[THE REQUEST] Can you convert the entries into a numbered list, starting at the line that contains "Given: Open Read" and ending at the last line of the entries? Skip blank lines and leave the pictures out.

[DATA SHOWN]
▬▬▬

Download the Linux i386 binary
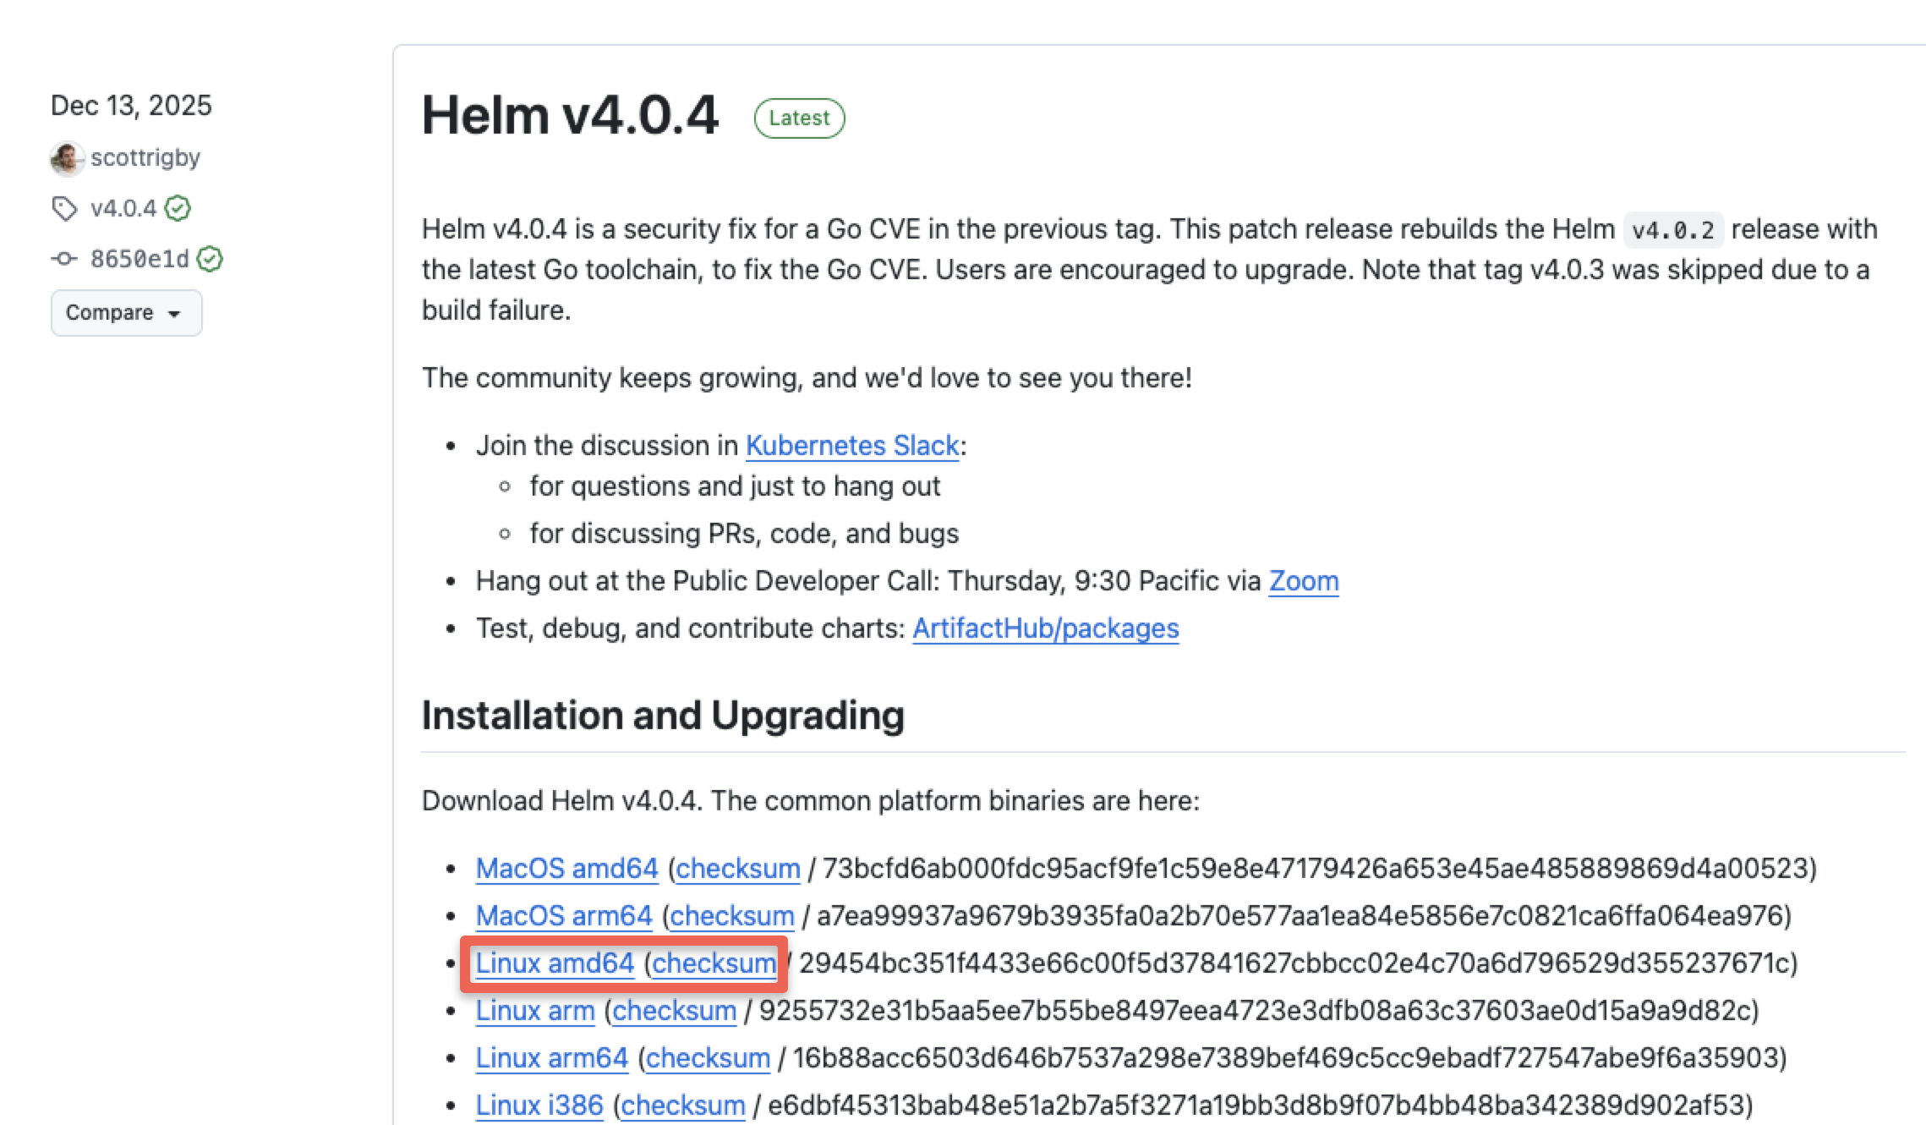Image resolution: width=1926 pixels, height=1125 pixels. click(539, 1105)
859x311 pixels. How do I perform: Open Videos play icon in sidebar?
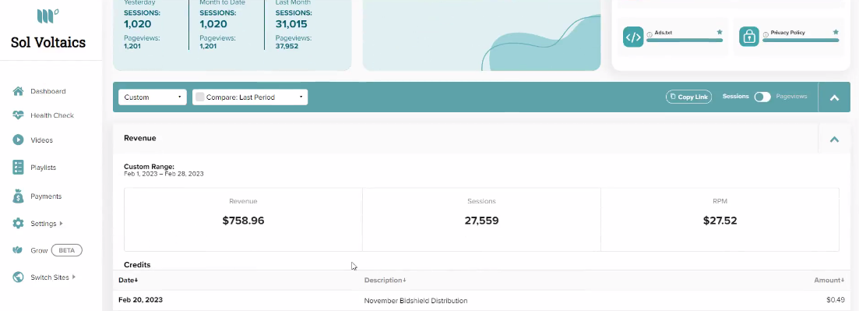(18, 140)
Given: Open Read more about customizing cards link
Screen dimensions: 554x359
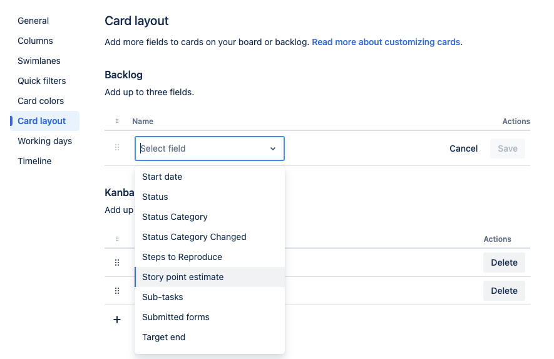Looking at the screenshot, I should click(x=386, y=42).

▬▬▬

[WRITTEN SOLUTION]
1. Given: Open Read more about customizing cards link
2. Screen dimensions: 554x359
3. Looking at the screenshot, I should click(x=386, y=42).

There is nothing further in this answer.